Renzatic on 17/2/2010 at 03:24
So here I am, upgrading the Windows 7 RC to Professional 64. Things seemed pretty good at first, I slapped the disc in, reformatted my drives, and let it run while I went downstairs to watch Lost. It's when I came back upstairs to check on the progress when things got weird.
It was at the pre-post splash, you know, the memory test, primary and secondary masters, ect...things looked normal, cept for the fact it was just sitting there, doing absolutely nothing. I hit ctrl-alt-del and restart the comp, it goes through the memory test, and reads the drives...and I see it's detecting my HDD as 3rd primary then doing nothing at all. Weird, so I hit F2 to go into the bios. Nope, it says it's loading it up, but doesn't do anything. It just sits there. Boot menu? Says it's loading it up, but...well, same thing. The only way I can get into the bios is to unhook the harddrive completely. From there, it reads the DVD-rom drive as usual, doesn't see an attached HDD, then then just goes in the bios as usual.
So I try switching channels. in SATA2 it's reading it as the 4th primary, my SATAII channel, 5th primary, and they all still freeze. As long as the HDD is hooked up and getting power, it will not let me go to the bios. And it's not even a freeze exactly, it's just...biding it's time, not doing anything.
This is the weirdest computer problem I've seen in my entire life, bar none. I am stumped. I mean the bios still detects the drive, gives me it's make and model and everything in the pre-post splash, but it never gets beyond that. It could be an MBR issue, but wouldn't that at least post before erroring out? And why did it just happen to do this after a reformat?
Anyone have any idea what I can do here? So far, I haven't managed to dig up any information online, I'm just here taking wild guesses and seeing what I come up with. I could use some help.

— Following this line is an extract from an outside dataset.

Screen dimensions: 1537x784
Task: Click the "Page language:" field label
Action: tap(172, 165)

edit: I'm gonna say either both my harddrives have died on me simultaneously, or my onboard sata controller is down. I can't even boot into linux on the other harddrive.
Damn, I'm gonna have to get a new computer for sure now. It couldn't have come at a worse time, either. :(
bikerdude on 17/2/2010 at 06:53
Quote Posted by Renzatic
Anyone have any idea what I can do here? So far, I haven't managed to dig up any information online, I'm just here taking wild guesses and seeing what I come up with. I could use some help.(
Have you tried swapping the sata cable on the effected drive..?

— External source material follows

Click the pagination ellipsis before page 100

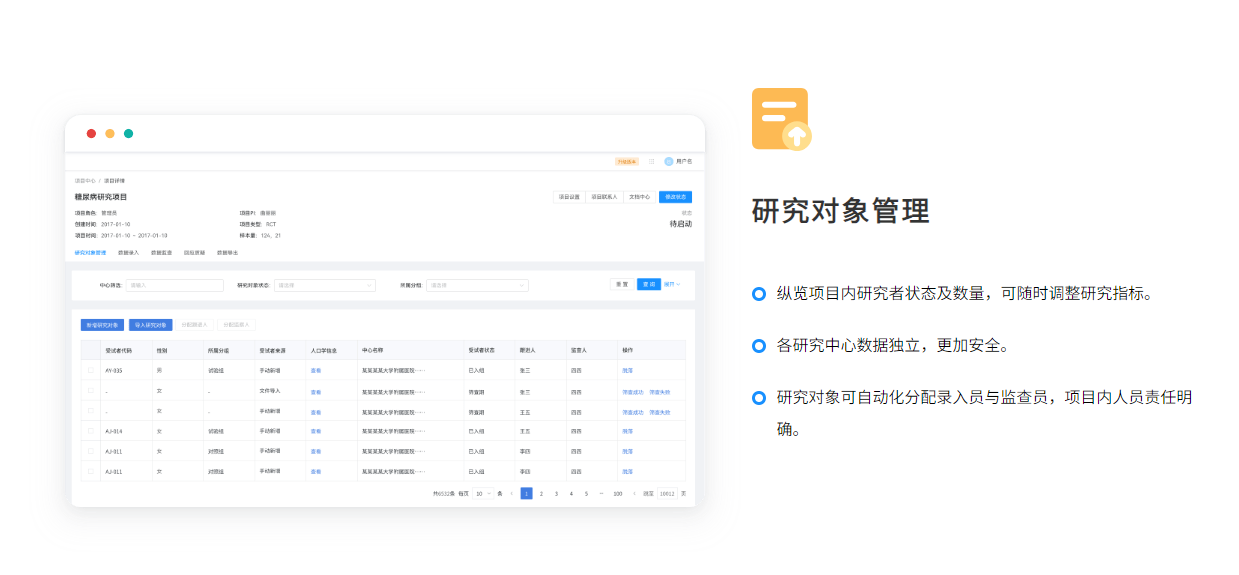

Renzatic on 17/2/2010 at 17:18
Yup. The second cable managed to boot slightly farther on the linux drive (I saw the little Ubuntu logo for like 2 seconds before it said it couldn't mount the file system), but didn't make a bit of difference on the windows drive.

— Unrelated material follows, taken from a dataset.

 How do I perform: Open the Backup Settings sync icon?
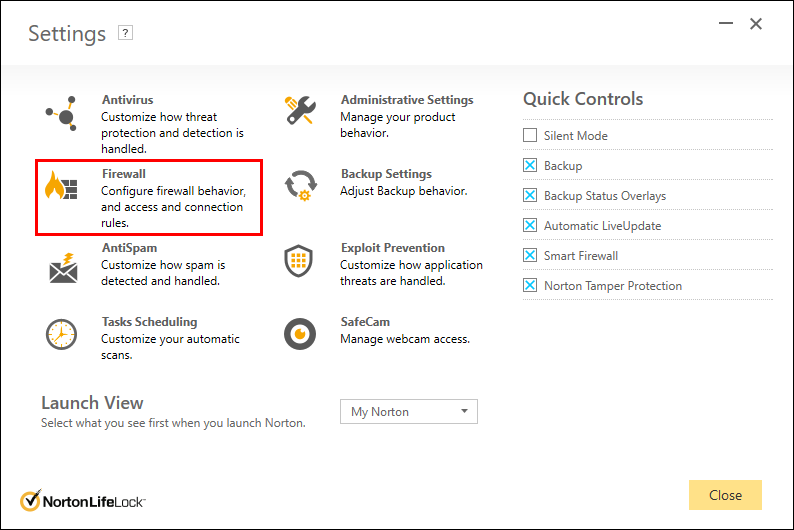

It's possible I could have two bad SATA cables, and I'll try and track down a third just for the sake of testing it out. But to think that two drives or two cables have managed to go bad on me all at the same time seems a little unlikely. My best guess is the mobo, which would actually explain why I've had so many drives die on me these last couple of years. It could've been slightly flaky since I bought the thing, and only now decided to flake out completely.
I think my best bet at this point is to either do my upgrade a little early, or buy an old Socket 939 mobo and switch it out.
lost_soul on 18/2/2010 at 20:07
If you have any USB hard drives connected, I recommend unplugging them. It is a long shot, but I have a machine here whose BIOS was coded by drunk monkeys. If I reboot this machine with a USB HDD connected, it locks up during the POST. This happens with 3 different USB HDD types, too.
I have to *power down* to switch from Linux to Windows, or I get this lockup. Then again, I did get this PC for free, so... can't really complain!
Briareos H on 18/2/2010 at 21:20
One of my drives just started doing the exact same thing. Obviously, the drive which contained all my photos, writings and gf's art since 2002. Oh boy.
Sulphur on 19/2/2010 at 20:40
To which, I say to you, as I do to anyone with a computer that sports hard drives that rely on spinning magnetic platters and read/write heads: back your shit up. Religiously.
Renzatic on 19/2/2010 at 21:12
Yup. Always back your crap up. Hard drives are fickle, stupid things.
Also I'm still stuck on my laptop, and it looks like I'll be stuck on it til late April/early July. :(
Renzatic on 20/2/2010 at 19:26
WOOHOO! I'm back on the big machine! It seems I can't use SATA drives anymore, but I can still use old IDE drives just fine.
Once I got through the whore of a time that was finding network drivers that actually worked in W7 64-bit, then getting Windows to allow these unsigned drivers to run so I could activate and get a good set off Windows Update, things went nice and smoothly. It takes a few seconds longer to boot, but I'm not noticing any difference between IDE and SATA.
Also the harddrive I'm using survived a house fire. I'm not kidding. It runs fine right now. No grinding, hitching, or anything. But I expect I'm running on borrowed time here.
It's time for me to upgrade, no doubt.